» **THE TASK**
Below is a listing; retype exactly the line with "Image resolution: width=1024 pixels, height=768" and every line after it through the end, and only those, leaving out the pictures.

» **INPUT DATA**
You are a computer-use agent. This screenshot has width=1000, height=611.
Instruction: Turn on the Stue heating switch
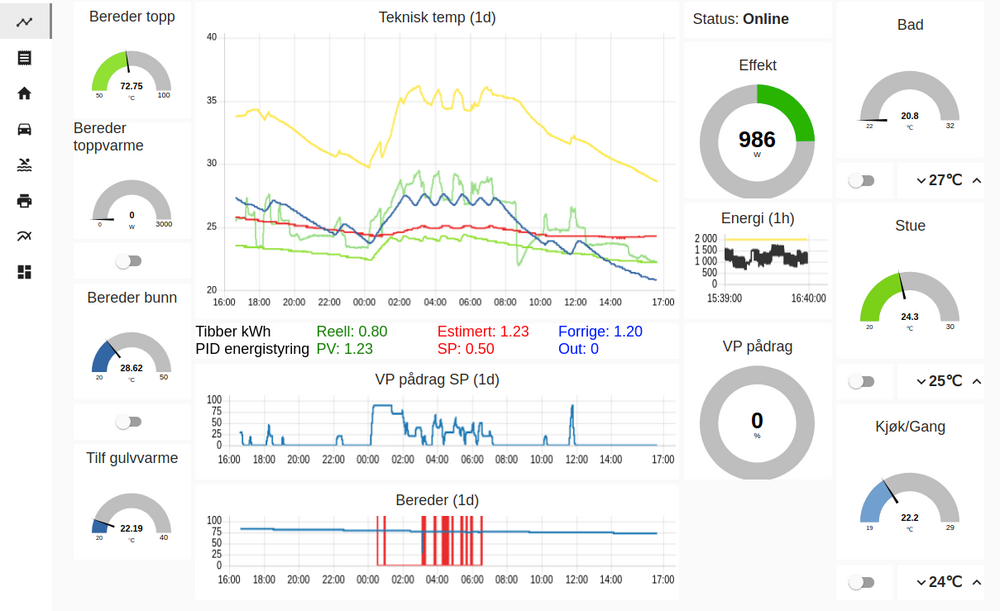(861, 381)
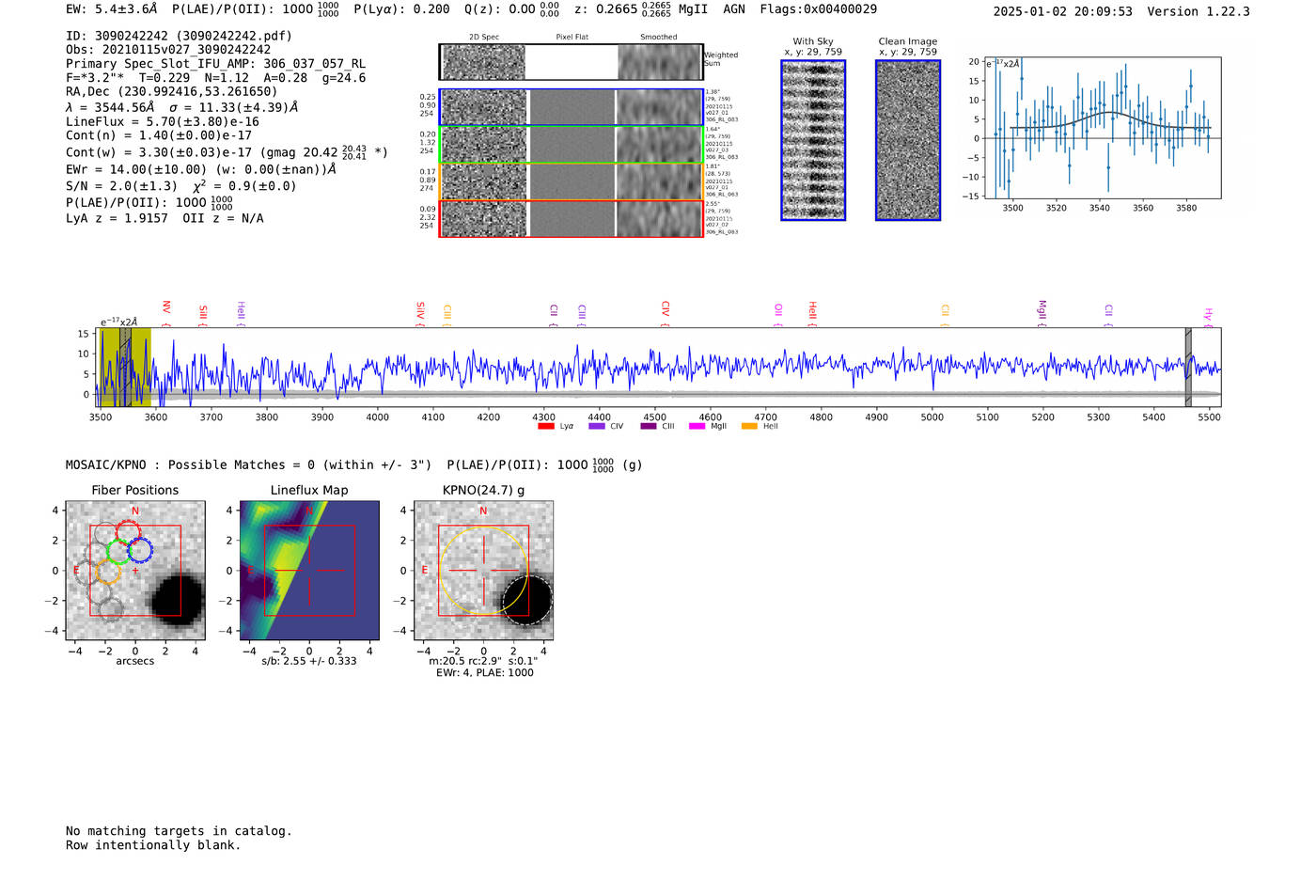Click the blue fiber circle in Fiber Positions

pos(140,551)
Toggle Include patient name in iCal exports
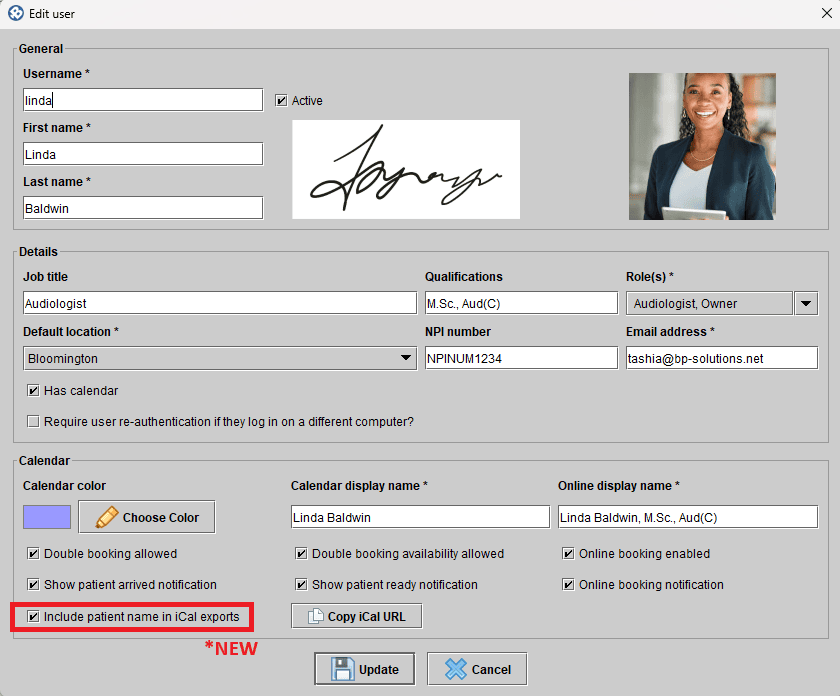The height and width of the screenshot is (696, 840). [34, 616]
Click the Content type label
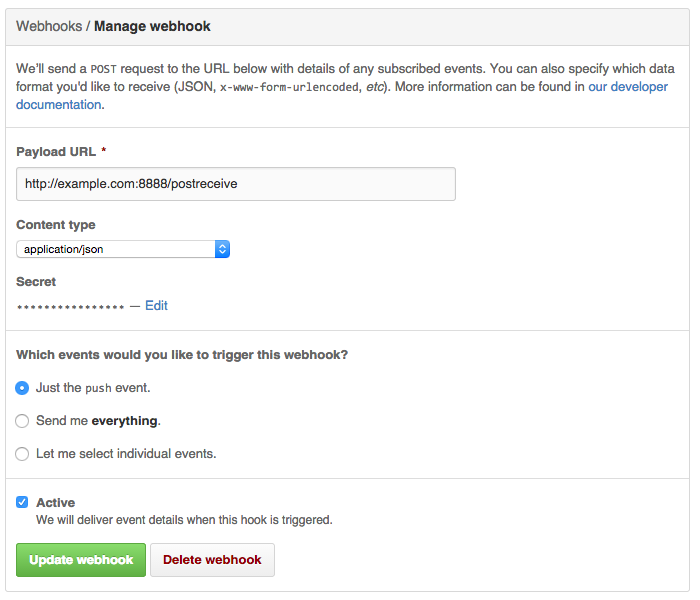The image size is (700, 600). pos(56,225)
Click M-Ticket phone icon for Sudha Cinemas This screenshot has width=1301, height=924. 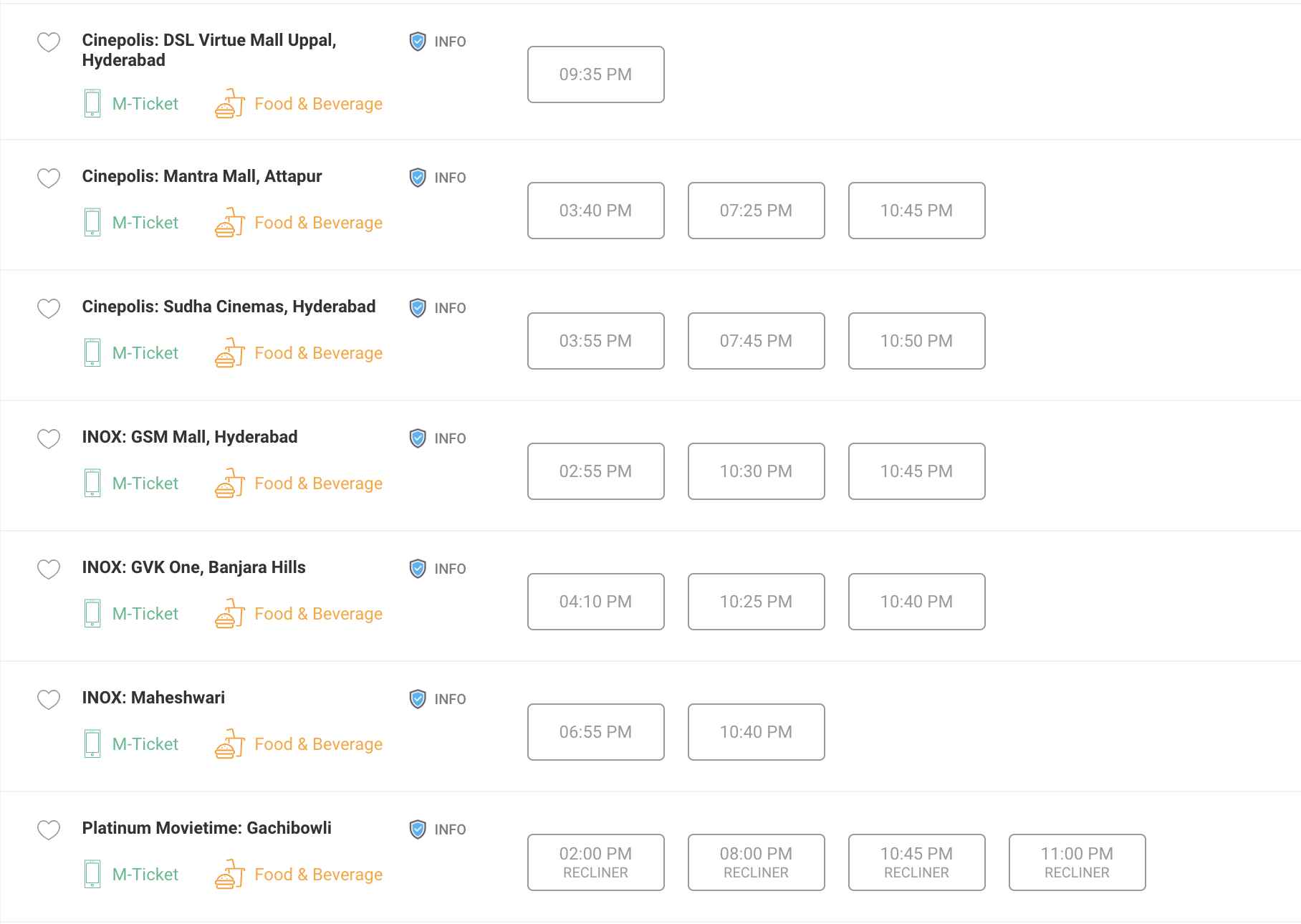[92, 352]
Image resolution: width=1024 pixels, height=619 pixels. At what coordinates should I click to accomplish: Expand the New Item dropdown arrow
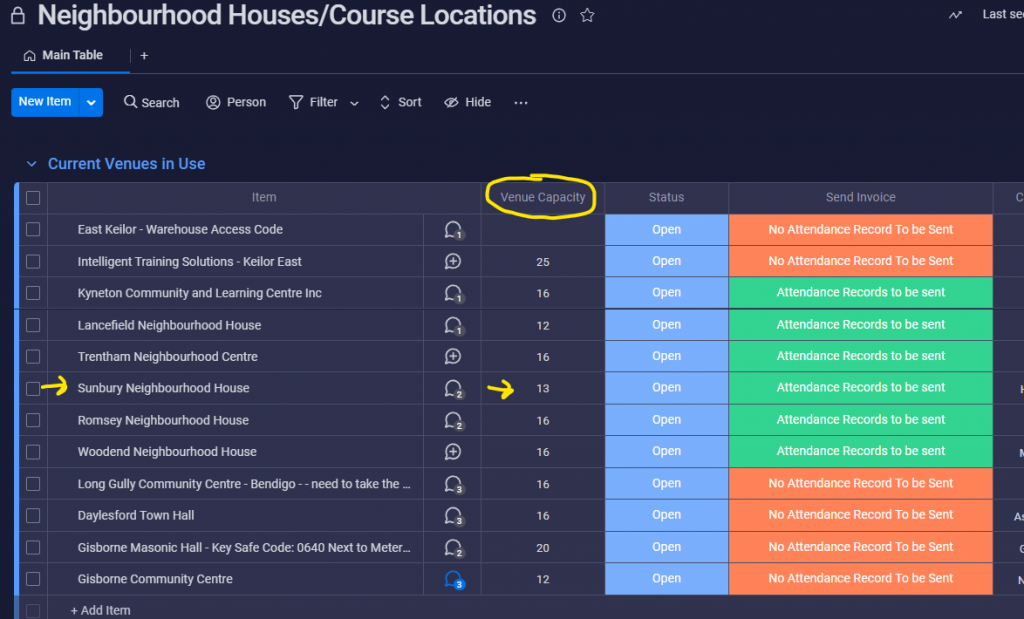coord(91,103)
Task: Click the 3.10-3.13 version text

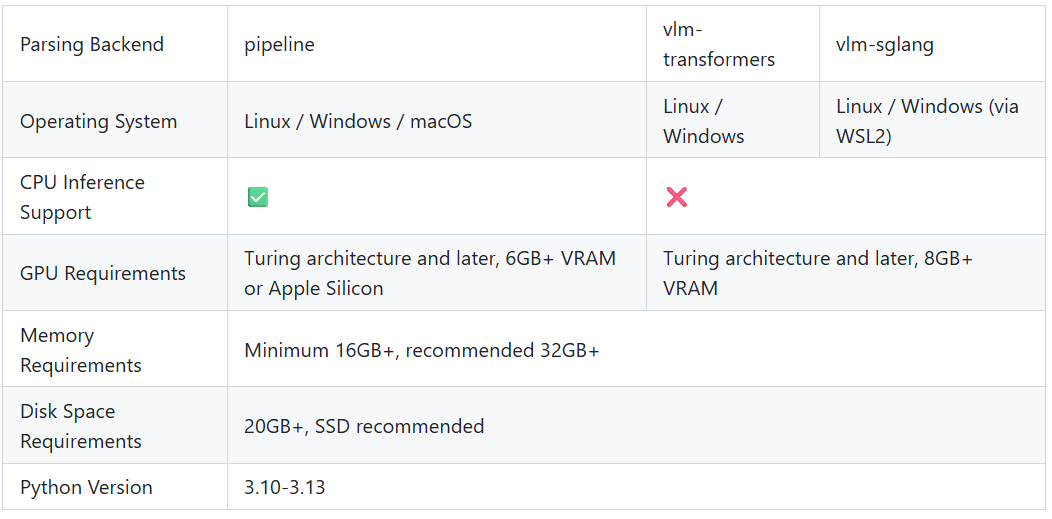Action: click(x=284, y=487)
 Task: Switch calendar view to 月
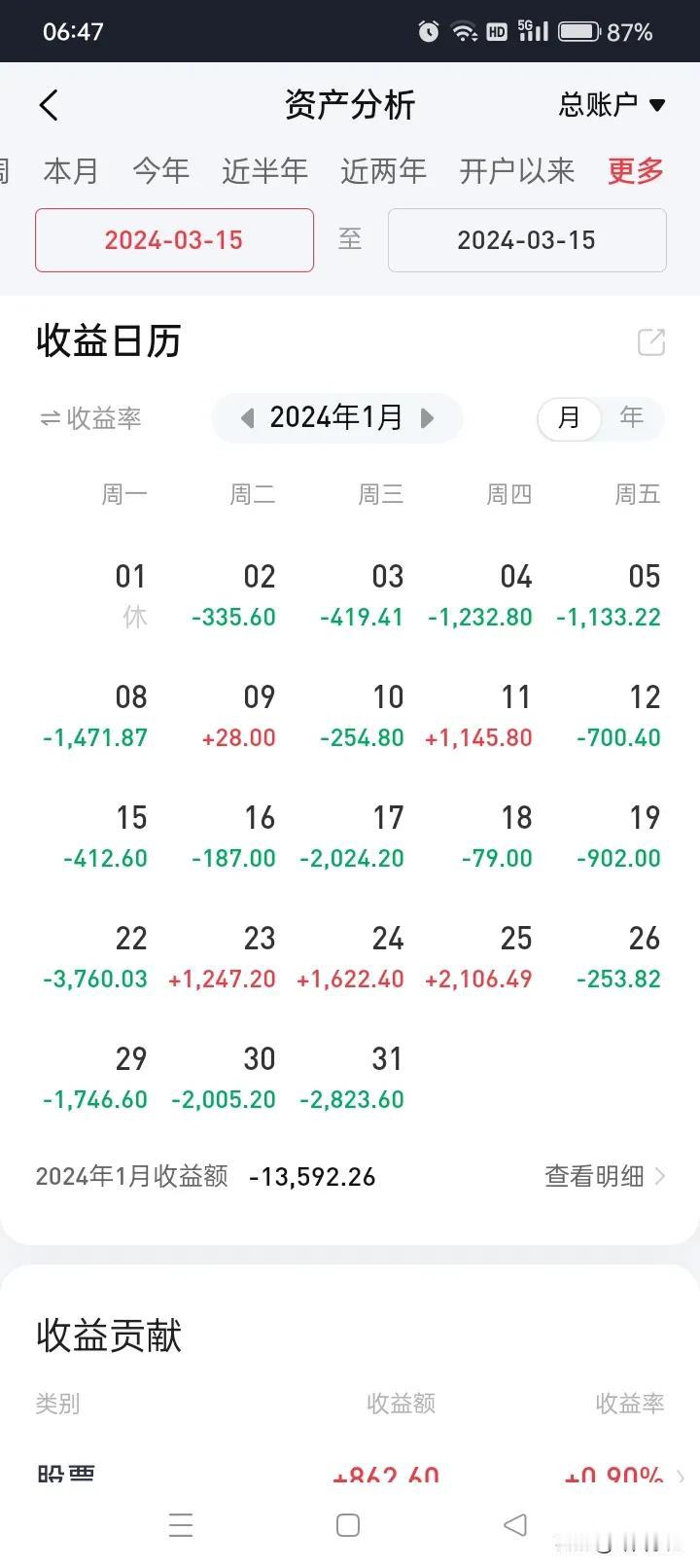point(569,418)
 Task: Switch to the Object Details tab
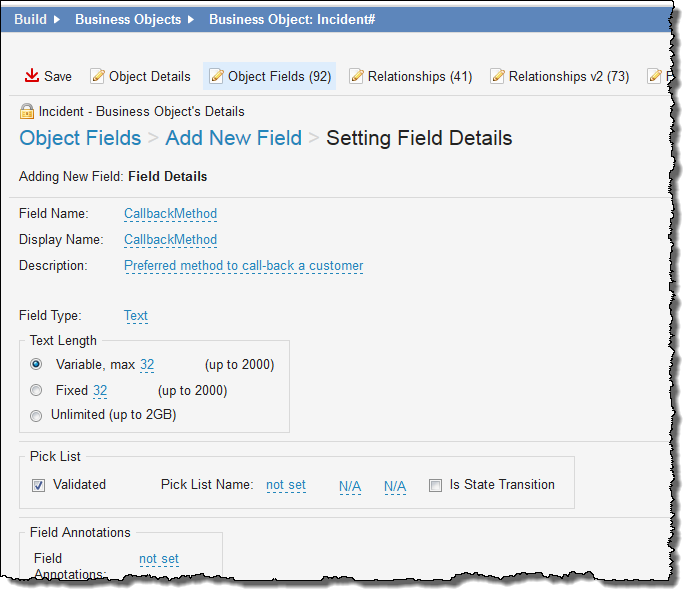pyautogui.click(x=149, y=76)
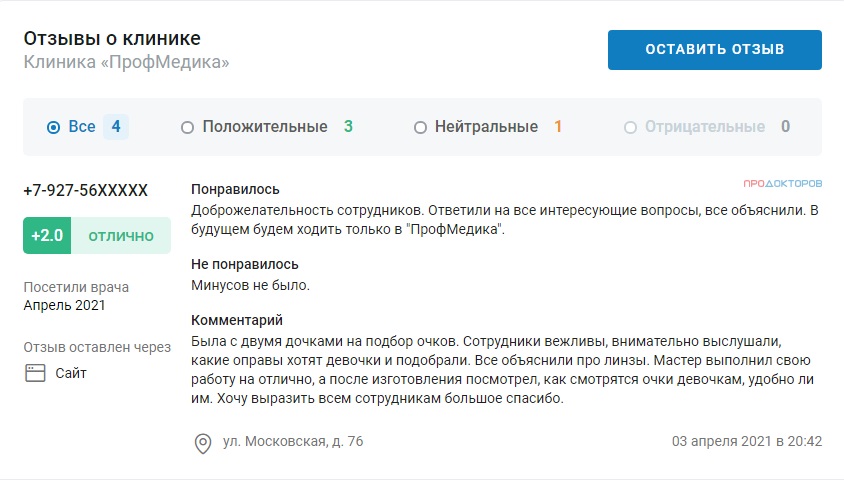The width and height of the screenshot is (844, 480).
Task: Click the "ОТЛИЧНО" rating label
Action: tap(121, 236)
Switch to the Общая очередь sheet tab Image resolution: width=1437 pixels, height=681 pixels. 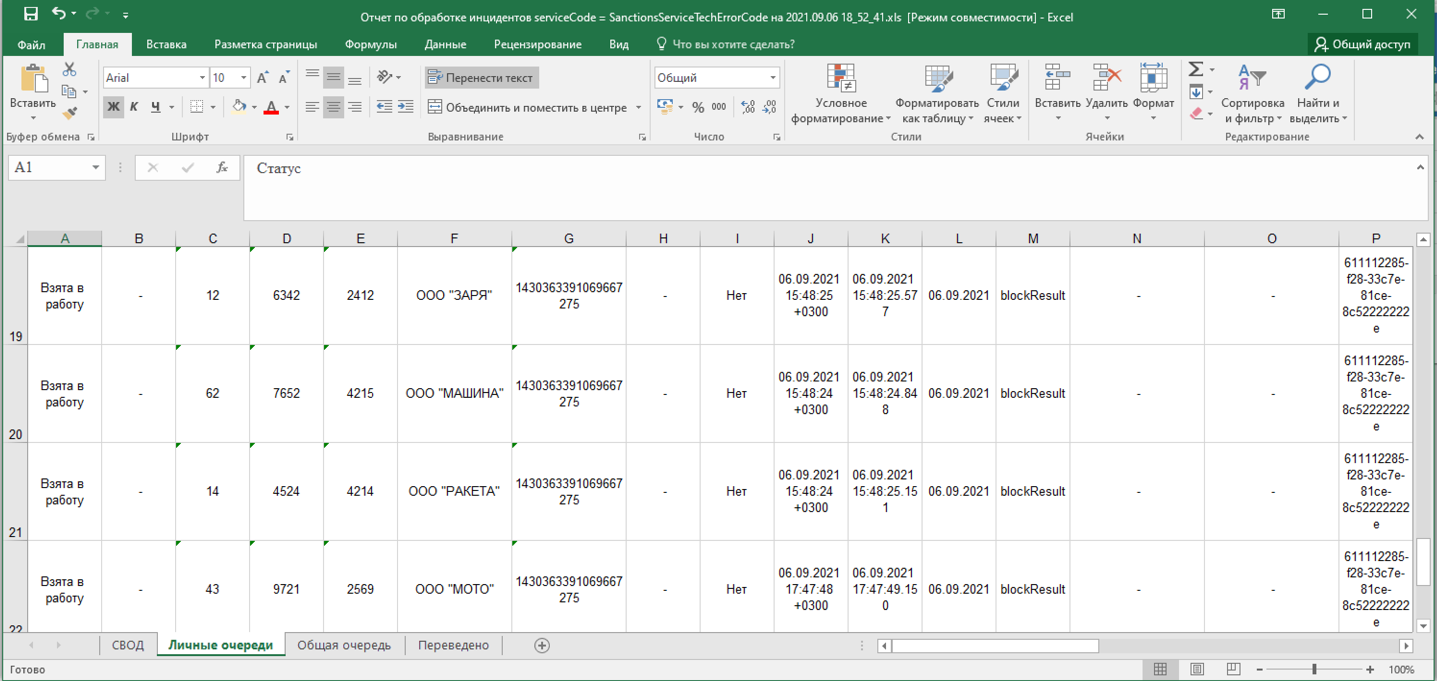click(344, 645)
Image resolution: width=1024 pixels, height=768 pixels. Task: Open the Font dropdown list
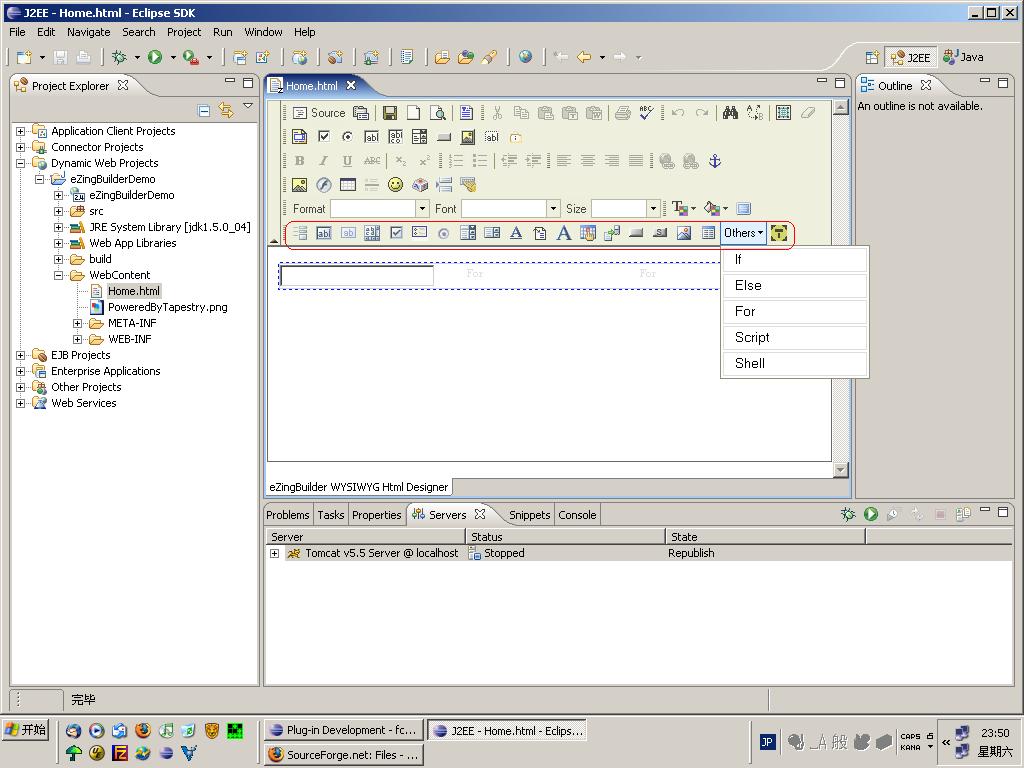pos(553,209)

» **WRITTEN RESPONSE**
Image resolution: width=1024 pixels, height=768 pixels. Task: Open the Font dropdown list
pos(553,209)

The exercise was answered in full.